### WORK REQUIRED
Working through the data below, reproduce word for word the line with "Task: Tap the 烟台好工作 briefcase icon" and every line after it, both ends included, and omit the pictures.
──────── INFORMATION ────────
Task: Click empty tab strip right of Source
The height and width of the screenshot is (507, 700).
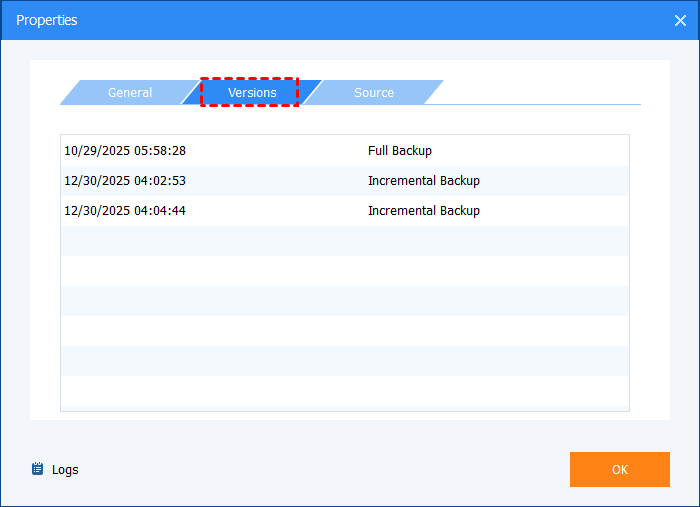Action: pos(540,92)
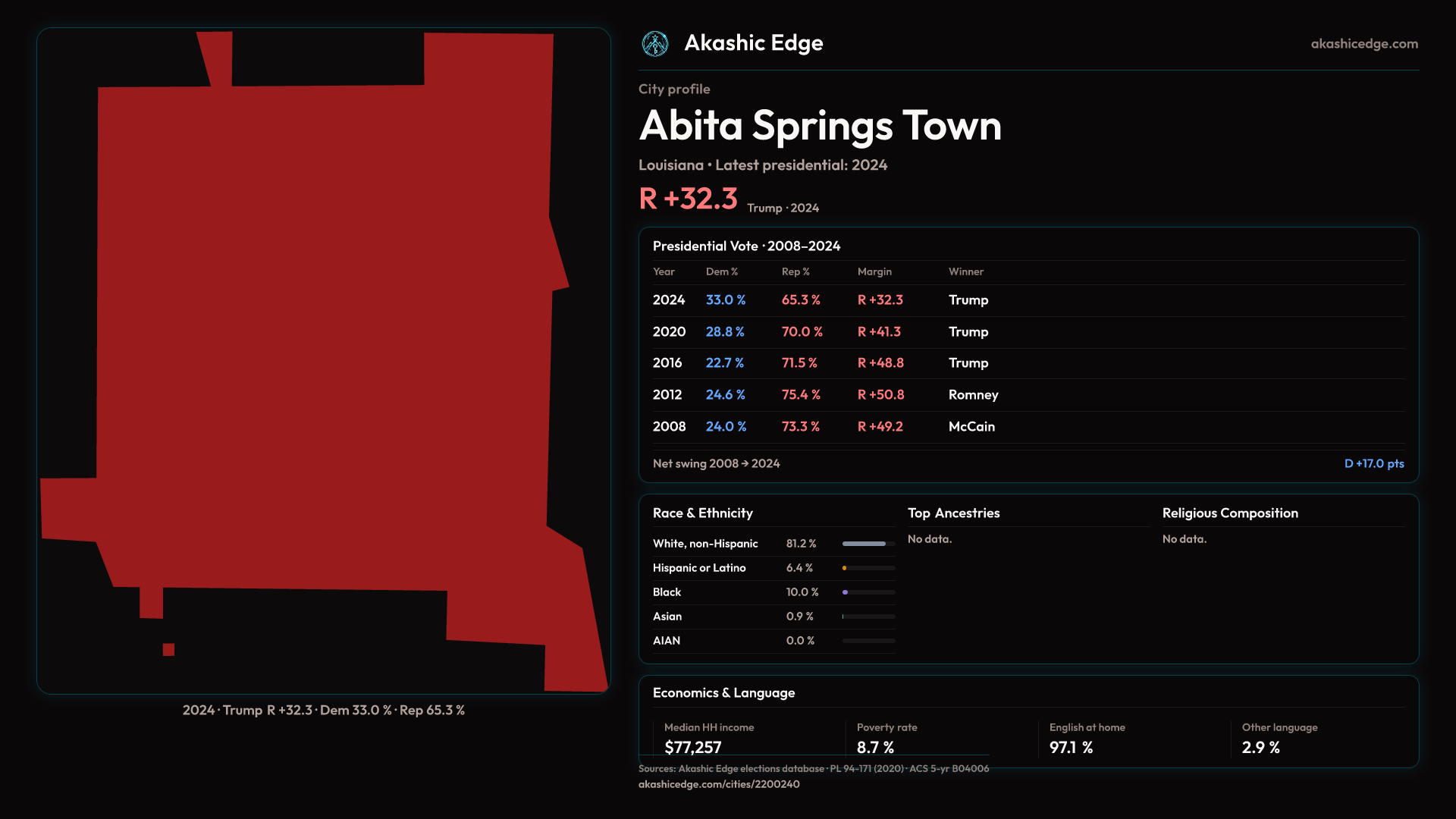Click the map caption below the map
Viewport: 1456px width, 819px height.
pyautogui.click(x=324, y=711)
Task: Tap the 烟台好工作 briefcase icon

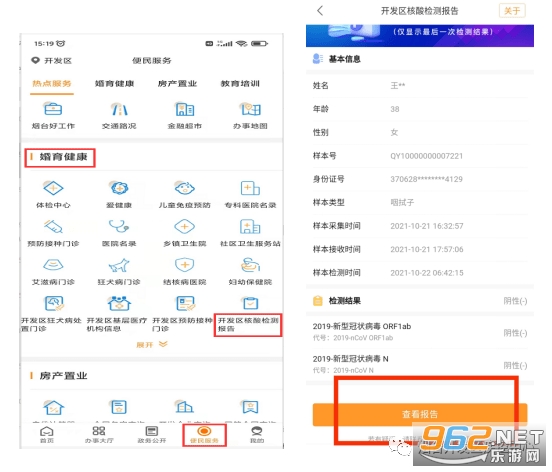Action: point(53,109)
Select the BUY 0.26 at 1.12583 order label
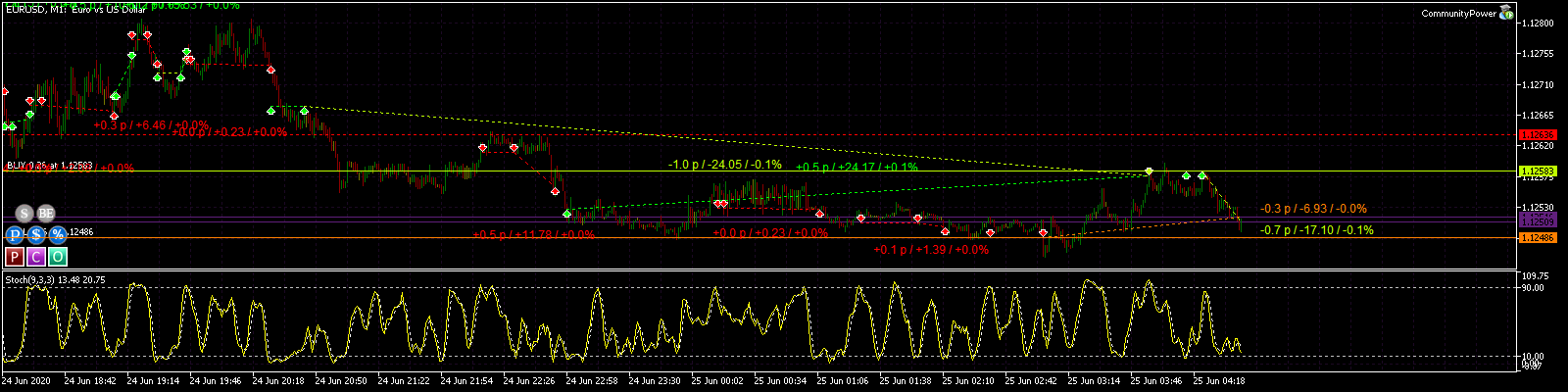This screenshot has width=1568, height=392. pyautogui.click(x=49, y=166)
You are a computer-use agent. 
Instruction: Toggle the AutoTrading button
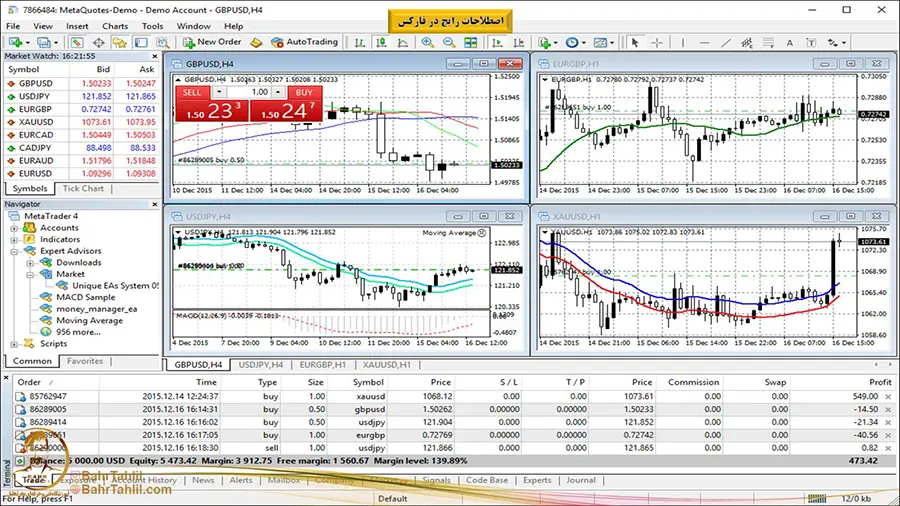point(303,42)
────────
### RESPONSE TO THE EXERCISE
Task: Tap the 烟台好工作 briefcase icon

Action: point(53,109)
Select the BUY 0.26 at 1.12583 order label
This screenshot has width=1568, height=392. pyautogui.click(x=49, y=166)
You are a computer-use agent. 
Instruction: Toggle the AutoTrading button
point(303,42)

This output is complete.